First of all, apologies for the gap in posting. Moving one's household and worldly possessions to a new home takes up a lot of time, blood, sweat and tears. Need I say that I detest moving? Way too much manual labor involved for this diva!
Since my last post, my love life has taken a turn for the toilet. Yep, that's right. I got dumped. But you know...its okay. I'm actually fine with this. I actually should have ended this relationship long ago but I made the grave mistake of dragging it out. Why did I do this you ask? Because I was afraid that I wouldn't be able to find anyone else. I was settling. It was only after the break-up that I realized how much stress and tension was released from me. I had been staying in a relationship that had died long ago and in doing so, I was slowly killing off very valuable parts of myself and who I am.
Don't make this mistake. Learn the value of yourself and all that you are worth. Do not let any man (or woman for that matter) validate you as a person. You need to be your own validation in life. I spent four years seeking validation from a man who I knew I wasn't meant to be with. Trust me when I say that looks aren't everything when it comes to a relationship. You can be with a complete god or goddess but if the love is missing...if the passion is gone...if the chemistry has dissipated, then heed my advice and move on. You will truly be surprised at the weight that is lifted from your shoulders.
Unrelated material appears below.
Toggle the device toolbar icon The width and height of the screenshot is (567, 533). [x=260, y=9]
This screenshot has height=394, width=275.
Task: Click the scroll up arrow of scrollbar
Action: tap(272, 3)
Now comes the fun part in being a single woman. I actually have the freedom to start looking all over again. At first I saw this as a task. I saw it as drudgery and something I wanted to avoid at all cost. But then I re-evaluated the situation. I pulled myself up by the boot straps and had a good conversation with my inner-diva. I'm still very much a young woman. I am just now in my prime at almost 37 years of age. I get the pleasure of experiencing meeting new people. New men. New challenges. I'm excited to be single again. Mind you, I hope that it doesn't last for a long period of time as I do hope to meet an incredible man some day but for now, I'm certainly going to bask in the thrill of being a woman on the prowl.
I do promise to be more regular with posting now that my life is getting back in order. I will get back on task and posts will be coming at regular intervals. In the meantime, continue to love the woman that you are, embrace your inner diva and go buy yourself a new pair of shoes!! Shoes always make me smile!